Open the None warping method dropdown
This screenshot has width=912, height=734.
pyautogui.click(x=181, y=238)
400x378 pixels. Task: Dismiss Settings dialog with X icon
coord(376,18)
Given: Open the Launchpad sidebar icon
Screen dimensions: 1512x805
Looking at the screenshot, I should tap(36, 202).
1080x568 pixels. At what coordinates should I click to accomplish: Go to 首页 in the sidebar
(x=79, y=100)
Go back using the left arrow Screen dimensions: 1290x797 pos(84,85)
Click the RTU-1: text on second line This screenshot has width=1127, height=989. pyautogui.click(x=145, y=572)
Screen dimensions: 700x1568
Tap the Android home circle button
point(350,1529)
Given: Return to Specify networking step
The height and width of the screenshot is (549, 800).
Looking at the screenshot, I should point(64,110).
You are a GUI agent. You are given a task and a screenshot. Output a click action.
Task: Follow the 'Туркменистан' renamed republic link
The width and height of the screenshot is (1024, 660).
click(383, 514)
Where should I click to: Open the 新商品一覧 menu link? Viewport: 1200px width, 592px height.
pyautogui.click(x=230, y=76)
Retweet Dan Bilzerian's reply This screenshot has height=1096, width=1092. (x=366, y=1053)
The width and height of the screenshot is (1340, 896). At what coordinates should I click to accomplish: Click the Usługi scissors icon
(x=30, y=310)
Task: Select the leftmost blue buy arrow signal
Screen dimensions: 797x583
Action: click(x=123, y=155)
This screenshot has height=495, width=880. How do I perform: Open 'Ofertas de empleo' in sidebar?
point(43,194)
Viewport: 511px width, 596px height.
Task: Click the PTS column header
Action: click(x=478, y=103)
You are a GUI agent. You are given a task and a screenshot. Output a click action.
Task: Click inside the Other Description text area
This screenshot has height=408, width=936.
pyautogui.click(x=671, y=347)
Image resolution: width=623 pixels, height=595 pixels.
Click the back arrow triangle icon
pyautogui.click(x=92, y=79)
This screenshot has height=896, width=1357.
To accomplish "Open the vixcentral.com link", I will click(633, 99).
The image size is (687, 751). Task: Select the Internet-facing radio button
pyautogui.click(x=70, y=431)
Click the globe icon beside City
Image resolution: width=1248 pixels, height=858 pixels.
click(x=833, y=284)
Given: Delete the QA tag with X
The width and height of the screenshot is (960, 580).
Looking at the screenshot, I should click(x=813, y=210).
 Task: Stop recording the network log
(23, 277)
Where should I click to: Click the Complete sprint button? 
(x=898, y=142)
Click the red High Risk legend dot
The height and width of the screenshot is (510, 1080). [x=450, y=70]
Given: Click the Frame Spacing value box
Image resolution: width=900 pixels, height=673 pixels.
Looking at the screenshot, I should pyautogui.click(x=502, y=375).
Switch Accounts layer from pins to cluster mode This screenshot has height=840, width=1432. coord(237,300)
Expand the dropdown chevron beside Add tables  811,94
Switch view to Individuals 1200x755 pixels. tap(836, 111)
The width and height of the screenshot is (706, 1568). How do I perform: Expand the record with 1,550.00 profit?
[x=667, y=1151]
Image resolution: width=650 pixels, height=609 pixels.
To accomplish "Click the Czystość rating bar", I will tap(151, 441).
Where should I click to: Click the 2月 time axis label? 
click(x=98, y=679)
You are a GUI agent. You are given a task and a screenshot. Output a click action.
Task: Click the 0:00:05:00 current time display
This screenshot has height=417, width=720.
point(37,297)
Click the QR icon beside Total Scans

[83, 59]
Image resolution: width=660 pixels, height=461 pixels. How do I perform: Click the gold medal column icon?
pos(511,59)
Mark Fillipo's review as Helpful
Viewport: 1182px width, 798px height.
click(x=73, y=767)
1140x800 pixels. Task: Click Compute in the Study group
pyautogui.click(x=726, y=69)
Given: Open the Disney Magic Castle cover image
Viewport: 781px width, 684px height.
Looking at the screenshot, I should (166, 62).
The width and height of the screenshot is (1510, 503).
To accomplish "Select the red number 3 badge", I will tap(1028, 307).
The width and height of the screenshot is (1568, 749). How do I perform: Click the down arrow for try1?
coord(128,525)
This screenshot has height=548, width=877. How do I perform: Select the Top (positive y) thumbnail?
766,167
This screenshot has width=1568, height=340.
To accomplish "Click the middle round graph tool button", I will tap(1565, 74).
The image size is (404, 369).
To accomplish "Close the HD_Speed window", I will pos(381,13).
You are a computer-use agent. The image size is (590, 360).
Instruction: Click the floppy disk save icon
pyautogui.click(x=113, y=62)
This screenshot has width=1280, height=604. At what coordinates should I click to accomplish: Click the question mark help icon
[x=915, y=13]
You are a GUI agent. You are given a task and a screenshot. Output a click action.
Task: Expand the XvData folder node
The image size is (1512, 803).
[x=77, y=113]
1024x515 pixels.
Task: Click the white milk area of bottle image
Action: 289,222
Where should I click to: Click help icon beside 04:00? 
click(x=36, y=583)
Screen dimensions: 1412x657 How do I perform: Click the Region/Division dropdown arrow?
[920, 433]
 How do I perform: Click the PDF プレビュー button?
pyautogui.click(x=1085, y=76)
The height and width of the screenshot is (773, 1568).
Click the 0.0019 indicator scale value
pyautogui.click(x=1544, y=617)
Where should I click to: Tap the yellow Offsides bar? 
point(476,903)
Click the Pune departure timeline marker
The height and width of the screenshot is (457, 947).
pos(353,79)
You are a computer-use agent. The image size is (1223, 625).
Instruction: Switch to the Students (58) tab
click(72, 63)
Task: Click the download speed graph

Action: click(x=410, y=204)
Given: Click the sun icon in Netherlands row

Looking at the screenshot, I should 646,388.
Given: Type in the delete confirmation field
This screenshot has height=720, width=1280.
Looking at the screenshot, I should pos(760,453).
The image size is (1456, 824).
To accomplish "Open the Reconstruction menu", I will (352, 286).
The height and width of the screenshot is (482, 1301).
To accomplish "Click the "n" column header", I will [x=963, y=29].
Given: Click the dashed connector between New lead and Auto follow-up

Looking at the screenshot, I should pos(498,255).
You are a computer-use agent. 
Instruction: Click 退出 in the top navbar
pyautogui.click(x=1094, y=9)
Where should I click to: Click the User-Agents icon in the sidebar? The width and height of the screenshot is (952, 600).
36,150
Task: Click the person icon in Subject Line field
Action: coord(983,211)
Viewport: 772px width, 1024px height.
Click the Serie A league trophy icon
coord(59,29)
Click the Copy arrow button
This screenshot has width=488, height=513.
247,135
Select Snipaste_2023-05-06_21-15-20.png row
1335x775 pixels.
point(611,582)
^^^^
What the task asks:
Every line of the material that includes the word "computer" needs to be copied.

Reply to the task:
You are a computer-use agent. The image size is (590, 360).
You are a computer-use agent. The image size is (1223, 625).
You are a computer-use agent. 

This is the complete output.